Activation of G protein‐coupled estrogen receptor 1 (GPER) induced coronary vasodilation by activation of MLCP via cAMP/PKA pathway

Abstract

Activation of GPER exerts a protective effect in hypertension and ischemia‐reperfusion models, and relaxes arteries in vitro. However, our understanding of the mechanisms of GPER‐mediated vascular regulation is far from completed. We have investigated whether GPER‐mediated relaxation of porcine coronary arteries involves cAMP/PKA signaling. In these vessels, the selective GPER agonist, G‐1, increased cAMP production in a concentration‐dependent manner.

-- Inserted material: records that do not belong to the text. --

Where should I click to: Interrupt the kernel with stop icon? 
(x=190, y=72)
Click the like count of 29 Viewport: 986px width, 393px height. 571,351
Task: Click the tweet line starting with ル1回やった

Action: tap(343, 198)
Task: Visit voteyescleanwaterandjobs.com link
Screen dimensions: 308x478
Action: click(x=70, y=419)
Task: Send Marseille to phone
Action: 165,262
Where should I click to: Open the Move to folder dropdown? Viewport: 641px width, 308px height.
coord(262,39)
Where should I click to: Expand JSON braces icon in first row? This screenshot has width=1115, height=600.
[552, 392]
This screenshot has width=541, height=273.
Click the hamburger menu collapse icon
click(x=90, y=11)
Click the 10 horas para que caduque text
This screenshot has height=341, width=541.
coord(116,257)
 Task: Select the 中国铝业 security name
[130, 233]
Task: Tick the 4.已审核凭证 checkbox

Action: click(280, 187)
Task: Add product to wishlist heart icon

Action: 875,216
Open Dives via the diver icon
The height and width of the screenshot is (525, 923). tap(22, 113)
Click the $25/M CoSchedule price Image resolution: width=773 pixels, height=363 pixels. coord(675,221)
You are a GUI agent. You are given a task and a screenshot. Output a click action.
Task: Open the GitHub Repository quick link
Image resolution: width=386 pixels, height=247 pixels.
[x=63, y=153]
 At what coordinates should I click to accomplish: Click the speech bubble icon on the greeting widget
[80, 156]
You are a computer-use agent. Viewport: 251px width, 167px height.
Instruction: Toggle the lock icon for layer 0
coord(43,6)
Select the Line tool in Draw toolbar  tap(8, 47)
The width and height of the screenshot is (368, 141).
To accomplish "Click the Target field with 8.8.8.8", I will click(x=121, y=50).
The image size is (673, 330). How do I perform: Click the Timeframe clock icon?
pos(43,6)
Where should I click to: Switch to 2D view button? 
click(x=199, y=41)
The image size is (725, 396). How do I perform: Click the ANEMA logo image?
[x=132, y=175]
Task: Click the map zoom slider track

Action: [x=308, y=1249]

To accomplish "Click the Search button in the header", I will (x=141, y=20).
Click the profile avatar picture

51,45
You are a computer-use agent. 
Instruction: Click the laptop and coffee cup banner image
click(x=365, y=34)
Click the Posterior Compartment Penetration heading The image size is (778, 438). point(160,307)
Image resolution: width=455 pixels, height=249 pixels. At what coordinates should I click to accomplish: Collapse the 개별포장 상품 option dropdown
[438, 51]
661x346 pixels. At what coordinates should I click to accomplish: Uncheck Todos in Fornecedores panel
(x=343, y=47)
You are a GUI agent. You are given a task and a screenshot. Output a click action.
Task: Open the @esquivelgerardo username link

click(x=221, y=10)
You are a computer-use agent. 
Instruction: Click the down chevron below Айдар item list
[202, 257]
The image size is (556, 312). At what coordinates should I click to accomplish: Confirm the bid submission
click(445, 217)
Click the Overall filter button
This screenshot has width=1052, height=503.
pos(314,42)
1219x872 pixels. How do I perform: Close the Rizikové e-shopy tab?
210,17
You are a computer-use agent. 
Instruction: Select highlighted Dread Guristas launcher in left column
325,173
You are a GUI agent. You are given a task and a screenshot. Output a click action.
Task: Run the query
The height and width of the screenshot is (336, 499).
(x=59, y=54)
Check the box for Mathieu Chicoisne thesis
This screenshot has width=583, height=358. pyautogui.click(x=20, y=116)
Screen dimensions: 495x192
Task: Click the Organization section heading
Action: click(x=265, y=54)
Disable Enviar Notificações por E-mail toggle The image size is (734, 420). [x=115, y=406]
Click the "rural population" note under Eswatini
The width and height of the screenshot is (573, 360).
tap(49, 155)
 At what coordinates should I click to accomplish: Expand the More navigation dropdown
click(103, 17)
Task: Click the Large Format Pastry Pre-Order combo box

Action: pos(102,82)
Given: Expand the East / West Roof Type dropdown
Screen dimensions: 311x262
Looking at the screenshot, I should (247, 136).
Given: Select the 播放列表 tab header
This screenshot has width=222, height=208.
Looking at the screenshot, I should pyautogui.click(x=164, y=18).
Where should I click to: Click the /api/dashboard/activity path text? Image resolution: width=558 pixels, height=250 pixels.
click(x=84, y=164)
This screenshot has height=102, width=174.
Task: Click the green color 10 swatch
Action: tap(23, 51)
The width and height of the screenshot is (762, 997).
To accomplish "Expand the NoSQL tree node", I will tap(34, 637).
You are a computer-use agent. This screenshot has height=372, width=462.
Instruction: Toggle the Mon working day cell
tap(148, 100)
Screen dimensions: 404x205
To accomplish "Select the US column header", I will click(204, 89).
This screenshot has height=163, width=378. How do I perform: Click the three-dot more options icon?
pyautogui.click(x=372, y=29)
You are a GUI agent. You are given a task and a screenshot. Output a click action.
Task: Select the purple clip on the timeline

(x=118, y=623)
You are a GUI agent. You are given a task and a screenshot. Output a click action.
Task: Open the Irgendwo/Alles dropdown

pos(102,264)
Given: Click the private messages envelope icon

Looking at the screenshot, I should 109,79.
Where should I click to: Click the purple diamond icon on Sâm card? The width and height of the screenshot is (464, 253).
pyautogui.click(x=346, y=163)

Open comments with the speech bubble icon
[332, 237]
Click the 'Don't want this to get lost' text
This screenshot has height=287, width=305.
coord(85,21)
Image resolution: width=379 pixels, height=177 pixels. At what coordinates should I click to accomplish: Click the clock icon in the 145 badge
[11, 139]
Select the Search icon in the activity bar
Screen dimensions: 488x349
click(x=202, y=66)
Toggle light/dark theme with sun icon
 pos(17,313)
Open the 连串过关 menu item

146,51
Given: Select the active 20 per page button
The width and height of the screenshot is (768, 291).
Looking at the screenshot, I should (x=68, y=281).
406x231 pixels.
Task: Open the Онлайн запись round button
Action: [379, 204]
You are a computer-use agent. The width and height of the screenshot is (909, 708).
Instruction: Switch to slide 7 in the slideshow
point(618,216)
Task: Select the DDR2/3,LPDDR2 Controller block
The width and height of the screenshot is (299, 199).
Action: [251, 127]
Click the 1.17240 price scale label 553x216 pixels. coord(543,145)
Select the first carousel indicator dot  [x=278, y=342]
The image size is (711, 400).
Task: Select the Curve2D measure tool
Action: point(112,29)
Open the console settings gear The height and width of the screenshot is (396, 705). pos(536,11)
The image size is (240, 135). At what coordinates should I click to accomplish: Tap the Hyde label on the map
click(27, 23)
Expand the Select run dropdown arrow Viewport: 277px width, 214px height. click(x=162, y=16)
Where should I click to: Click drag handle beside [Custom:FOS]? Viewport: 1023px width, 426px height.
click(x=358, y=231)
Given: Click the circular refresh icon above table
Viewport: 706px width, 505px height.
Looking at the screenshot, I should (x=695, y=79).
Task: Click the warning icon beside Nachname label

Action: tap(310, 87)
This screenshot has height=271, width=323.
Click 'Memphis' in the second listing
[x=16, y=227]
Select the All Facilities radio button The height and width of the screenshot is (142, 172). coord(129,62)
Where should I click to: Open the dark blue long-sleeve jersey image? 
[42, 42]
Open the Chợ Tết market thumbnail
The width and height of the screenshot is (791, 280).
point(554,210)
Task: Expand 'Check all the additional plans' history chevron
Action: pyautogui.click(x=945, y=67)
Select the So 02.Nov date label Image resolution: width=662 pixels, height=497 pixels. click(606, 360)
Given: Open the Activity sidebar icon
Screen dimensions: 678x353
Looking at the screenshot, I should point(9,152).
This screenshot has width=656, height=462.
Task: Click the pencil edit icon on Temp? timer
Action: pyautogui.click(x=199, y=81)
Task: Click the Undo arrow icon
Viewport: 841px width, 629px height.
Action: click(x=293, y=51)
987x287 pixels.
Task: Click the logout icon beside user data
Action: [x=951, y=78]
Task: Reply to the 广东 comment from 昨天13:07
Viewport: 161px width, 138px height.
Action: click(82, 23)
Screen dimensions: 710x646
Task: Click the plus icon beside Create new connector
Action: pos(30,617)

Myograph studies demonstrated that inhibiting the activity of adenylyl cyclase (AC) with100 μM SQ‐22538 inhibited 0.3–3 μM G‐1‐induced relaxation of coronary arteries preconstricted with 1 μM PGF2α. Activating AC with forskolin also induced a concentration‐dependent relaxation. Furthermore, G‐1‐induced coronary vasodilation was attenuated by inhibiting PKA with either 5μM Rp‐8‐CPT‐cAMPS or 5μM PKI. To determine downstream signals of the cAMP/PKA cascade, we measured myosin light chain phosphatase (MLCP) activity in these artery rings and cultured smooth muscle cells with Western blot by detecting phosphorylation of myosin‐targeting subunit protein‐1 (pMYPT‐1), the MLCP regulatory subunit. Treatment with G‐1 decreased pMYPT‐1induced by PGF2α. Both Rp‐8‐CPT‐cAMPS and PKI attenuated the decrease of pMYPT‐1 by G‐1. These findings demonstrate that cAMP/PKA signaling is involved in GPER‐mediated coronary vasodilation by activating MLCP.